The mean age of the study population was 63 years old.

The investigators excluded patients with a SCr concentration at admission greater than 3.0 mg/dl, with a prior diagnostic code for chronic kidney disease stage 4 or higher or patients who received kidney replacement therapy within 48 hours of admission.

The team also used a simplified version of a previously published gradient boosted machine AKI prediction algorithm that was validated internally among patients at the University of Chicago and externally among patients at the remaining 2 hospitals.

The investigators sought main outcomes and measures of the Prediction of Kidney Disease Improving Global Outcomes SCr-defined stage 2 AKI within a 48-hour interval. They also assessed discrimination by the area under the receiver operating characteristic curve (AUC).

Overall, the development of at least stage 2 acute kidney injuries occurred in 15,664 patients (3.4%) in the UC cohort, 5711 patients (2.8%) in the LUMC cohort, and 3499 patients (1.4%) in the NUS cohort.

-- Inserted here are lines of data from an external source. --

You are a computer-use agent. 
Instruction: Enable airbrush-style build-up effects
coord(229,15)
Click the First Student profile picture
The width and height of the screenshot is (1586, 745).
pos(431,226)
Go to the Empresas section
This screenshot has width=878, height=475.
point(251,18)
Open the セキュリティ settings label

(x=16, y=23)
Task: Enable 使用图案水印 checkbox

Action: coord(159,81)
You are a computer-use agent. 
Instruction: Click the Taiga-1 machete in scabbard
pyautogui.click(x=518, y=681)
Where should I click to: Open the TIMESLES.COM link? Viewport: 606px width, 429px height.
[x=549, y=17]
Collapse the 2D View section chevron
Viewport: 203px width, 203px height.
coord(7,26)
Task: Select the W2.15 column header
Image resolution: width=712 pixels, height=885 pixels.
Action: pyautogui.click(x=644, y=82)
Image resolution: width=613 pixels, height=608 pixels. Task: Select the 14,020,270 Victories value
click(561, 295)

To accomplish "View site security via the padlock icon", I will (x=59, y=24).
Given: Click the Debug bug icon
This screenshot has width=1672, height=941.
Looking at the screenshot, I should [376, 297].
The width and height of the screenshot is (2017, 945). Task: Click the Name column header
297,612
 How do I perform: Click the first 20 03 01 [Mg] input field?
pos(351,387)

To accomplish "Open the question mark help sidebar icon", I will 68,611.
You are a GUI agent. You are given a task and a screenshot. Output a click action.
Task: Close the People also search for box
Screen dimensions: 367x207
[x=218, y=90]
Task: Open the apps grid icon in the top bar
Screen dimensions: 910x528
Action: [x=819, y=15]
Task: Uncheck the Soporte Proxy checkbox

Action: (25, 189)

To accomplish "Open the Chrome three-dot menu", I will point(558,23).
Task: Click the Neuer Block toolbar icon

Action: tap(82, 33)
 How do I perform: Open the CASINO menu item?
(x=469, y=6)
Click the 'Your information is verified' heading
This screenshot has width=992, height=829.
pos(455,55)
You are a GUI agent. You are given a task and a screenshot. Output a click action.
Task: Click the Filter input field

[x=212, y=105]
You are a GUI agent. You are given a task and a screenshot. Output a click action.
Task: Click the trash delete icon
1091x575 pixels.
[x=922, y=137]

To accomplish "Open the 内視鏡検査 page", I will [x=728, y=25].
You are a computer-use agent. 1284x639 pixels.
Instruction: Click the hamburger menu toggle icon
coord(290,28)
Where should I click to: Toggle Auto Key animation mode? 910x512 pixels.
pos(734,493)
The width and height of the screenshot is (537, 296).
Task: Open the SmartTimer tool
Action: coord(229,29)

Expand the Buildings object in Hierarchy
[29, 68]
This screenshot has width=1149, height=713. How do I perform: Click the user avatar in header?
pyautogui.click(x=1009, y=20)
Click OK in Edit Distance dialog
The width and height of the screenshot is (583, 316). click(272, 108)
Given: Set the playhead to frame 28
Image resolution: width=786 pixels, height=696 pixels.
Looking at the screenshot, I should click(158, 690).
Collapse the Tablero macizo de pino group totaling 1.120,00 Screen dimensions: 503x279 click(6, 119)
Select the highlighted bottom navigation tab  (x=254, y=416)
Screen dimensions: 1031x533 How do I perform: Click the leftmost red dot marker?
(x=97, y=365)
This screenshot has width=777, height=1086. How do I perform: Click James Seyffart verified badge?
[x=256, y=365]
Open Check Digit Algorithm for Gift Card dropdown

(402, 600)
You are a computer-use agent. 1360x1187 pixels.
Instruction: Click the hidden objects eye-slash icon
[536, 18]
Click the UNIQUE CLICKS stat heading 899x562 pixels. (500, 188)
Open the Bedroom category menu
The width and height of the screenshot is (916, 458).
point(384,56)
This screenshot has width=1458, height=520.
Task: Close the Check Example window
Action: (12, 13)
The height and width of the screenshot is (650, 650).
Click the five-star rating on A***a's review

In the University of Chicago arm of the study, 332 patients (0.7%) required kidney replacement therapy, while 672 patients (0.3%) in the Loyola group and 440 patients (0.2%) in the NorthShore group required kidney replacement therapy.

The AUCs for predicting at least stage 2 acute kidney injuries in the next 48 hours were 0.86 (95% CI, 0.86-0.86) in the UC cohort, 0.85 (95% CI, 0.84-0.85) in the LUMC cohort, and 0.86 (95% CI, 0.86-0.86) in the NUS cohort.

The area under the curve for receipt of kidney replacement therapy within 48 hours was 0.96 (95% CI, 0.96-0.96) in the UC cohort, 0.95 (95% CI, 0.94-0.95) in the LUMC cohort, and 0.95 (95% CI, 0.94-0.95) in the NUS cohort.

In a time-to-event analysis, the investigators found a probability cutoff of at least 0,057 predicted the onset of a stage 2 AKI a median (IQR) of 27 hours prior to the eventual doubling in SCr concentrations in the University of Chicago cohort, 34.5 hours in the NUS cohort, and 39 hours in the LUMC cohort.

“In this study, the machine learning algorithm demonstrated excellent discrimination in both internal and external validation, supporting its generalizability and potential as a clinical decision support tool to improve AKI detection and outcomes,” the authors wrote.

The study, “Internal and External Validation of a Machine Learning Risk Score for Acute Kidney Injury,” was published online in JAMA Network Open.